- University: University of Mississippi
- Conference: SEC
- Description: Anthropomorphic shark
- Origin of name: Tony Fein (former football player)
- First seen: August 11, 2018
- Last seen: May 2021
- Related mascot(s): Rebel Black Bear, Colonel Reb

= Tony the Landshark =

Ole Miss Mascot

Tony the Landshark is an anthropomorphic shark that was the mascot of the Ole Miss Rebels, the collegiate athletic teams of the University of Mississippi. It replaced Rebel Black Bear as the mascot in fall 2018. Tony has not officially been removed as the school mascot, but since May 2021 has not been seen on the sidelines of athletic events nor posted to the mascot's official X account.

==History==
The landshark derives from a gesture invented by linebacker Tony Fein during the 2008 football season. A native of Port Orchard, Washington, Fein was an Army veteran who served a one-year tour in the Iraq War before arriving in Oxford. One day, he threw his hand over his head in celebration of a tackle, and the gesture caught on.

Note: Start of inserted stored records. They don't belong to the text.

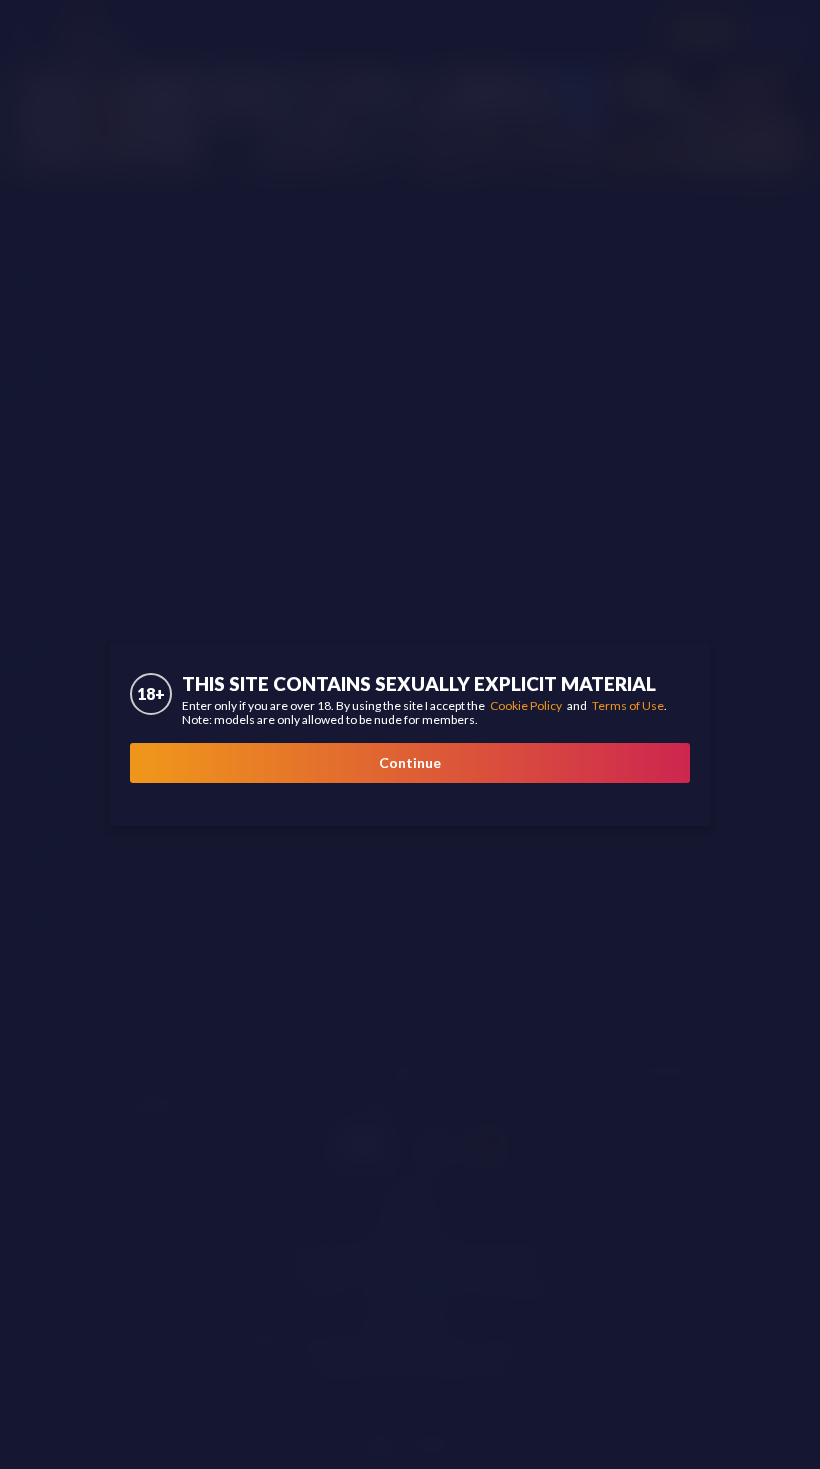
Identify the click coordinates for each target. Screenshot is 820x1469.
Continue (410, 762)
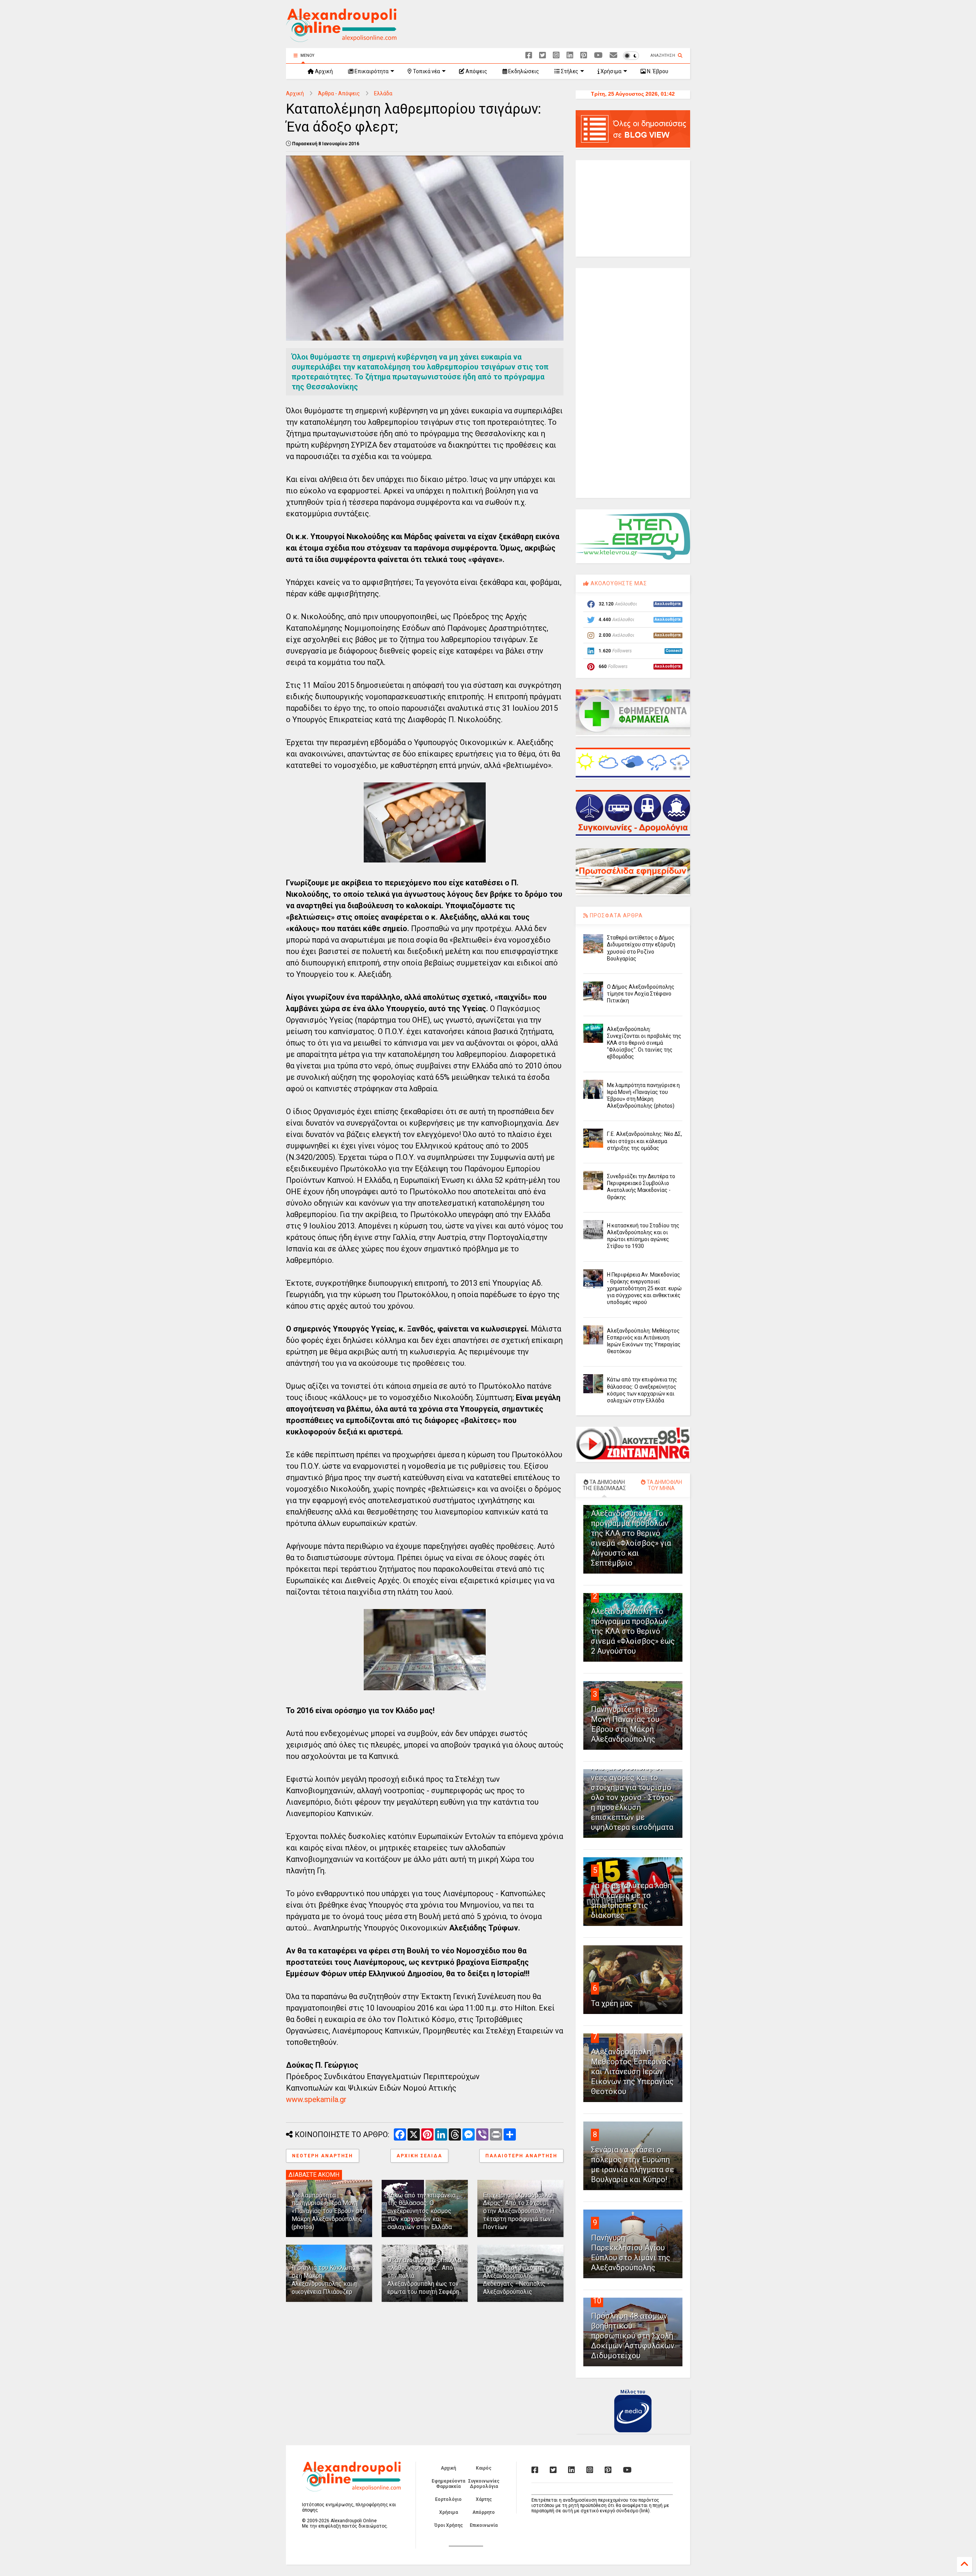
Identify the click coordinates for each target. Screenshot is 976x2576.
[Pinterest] (583, 55)
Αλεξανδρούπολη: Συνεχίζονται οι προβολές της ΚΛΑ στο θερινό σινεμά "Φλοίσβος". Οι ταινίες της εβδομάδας (644, 1043)
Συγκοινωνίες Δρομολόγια (483, 2483)
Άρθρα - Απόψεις (339, 93)
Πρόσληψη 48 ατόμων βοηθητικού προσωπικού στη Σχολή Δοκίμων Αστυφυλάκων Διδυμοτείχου (632, 2335)
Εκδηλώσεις (523, 71)
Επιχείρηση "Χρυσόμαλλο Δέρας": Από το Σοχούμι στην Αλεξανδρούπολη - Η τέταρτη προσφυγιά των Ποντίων (518, 2211)
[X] (542, 55)
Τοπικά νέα (426, 71)
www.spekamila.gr (316, 2099)
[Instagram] (556, 55)
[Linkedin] (570, 55)
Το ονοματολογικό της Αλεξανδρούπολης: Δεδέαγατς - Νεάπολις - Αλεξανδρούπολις (516, 2279)
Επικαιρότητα (370, 71)
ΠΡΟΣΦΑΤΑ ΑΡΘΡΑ (615, 915)
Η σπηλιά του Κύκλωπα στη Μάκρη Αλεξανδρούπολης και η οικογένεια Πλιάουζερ (324, 2279)
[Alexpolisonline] (613, 55)
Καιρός (483, 2468)
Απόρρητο (483, 2512)
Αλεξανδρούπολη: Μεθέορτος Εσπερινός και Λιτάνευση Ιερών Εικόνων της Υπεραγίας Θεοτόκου (632, 2071)
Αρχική (323, 71)
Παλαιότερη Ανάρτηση (521, 2155)
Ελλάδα (383, 93)
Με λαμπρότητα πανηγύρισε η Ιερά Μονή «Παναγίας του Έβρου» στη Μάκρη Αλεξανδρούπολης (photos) (329, 2211)
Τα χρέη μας (612, 2003)
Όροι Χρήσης (448, 2525)
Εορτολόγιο (448, 2499)
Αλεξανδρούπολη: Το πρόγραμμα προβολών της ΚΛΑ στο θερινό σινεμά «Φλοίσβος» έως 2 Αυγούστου (633, 1631)
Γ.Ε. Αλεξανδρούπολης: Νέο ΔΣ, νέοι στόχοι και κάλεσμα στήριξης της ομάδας (644, 1141)
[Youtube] (598, 55)
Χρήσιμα (610, 71)
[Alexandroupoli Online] (341, 38)
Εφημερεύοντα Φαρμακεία (448, 2483)
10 (597, 2300)
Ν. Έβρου (657, 71)
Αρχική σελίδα (419, 2155)
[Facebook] (528, 55)
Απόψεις (475, 71)
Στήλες (569, 71)
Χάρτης (484, 2499)
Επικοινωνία (484, 2525)
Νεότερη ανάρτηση (322, 2155)
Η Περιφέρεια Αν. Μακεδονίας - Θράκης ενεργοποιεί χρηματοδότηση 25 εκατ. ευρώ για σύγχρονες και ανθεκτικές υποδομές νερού (644, 1289)
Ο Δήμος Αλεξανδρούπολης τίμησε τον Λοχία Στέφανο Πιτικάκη (640, 994)
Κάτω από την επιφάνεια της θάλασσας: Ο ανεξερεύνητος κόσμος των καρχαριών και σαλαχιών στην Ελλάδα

The landshark symbol became less prominent after Fein died from a drug overdose in 2009, but re-emerged during the 2012–13 men's basketball season, when the Rebels won the 2013 SEC men's basketball tournament and advanced to the NCAA tournament for the first time since 2002. The run was largely ignited by Marshall Henderson, who was known for his fiery landshark celebrations after a big shot.

It reemerged on the football field during the 2014 season, when the Rebels had the best defense in the nation.

In 2017, the Ole Miss Rebels softball team won the first SEC softball tournament in school history, hosted a Regional game for the first time in school history, and advanced to Super Regionals for the first time in school history. The run was ignited by pitcher Kaitlin Lee, who pitched every pitch of postseason play for the Rebels. After each of Lee's strikeouts, she made the landshark gesture.

On October 6, 2017, then-Chancellor Jeffrey Vitter announced that the university mascot would switch to the Landshark, beginning with the 2018–19 season.

In November 2021, Athletic Director Keith Carter said the university would begin "de-emphasizing" Tony.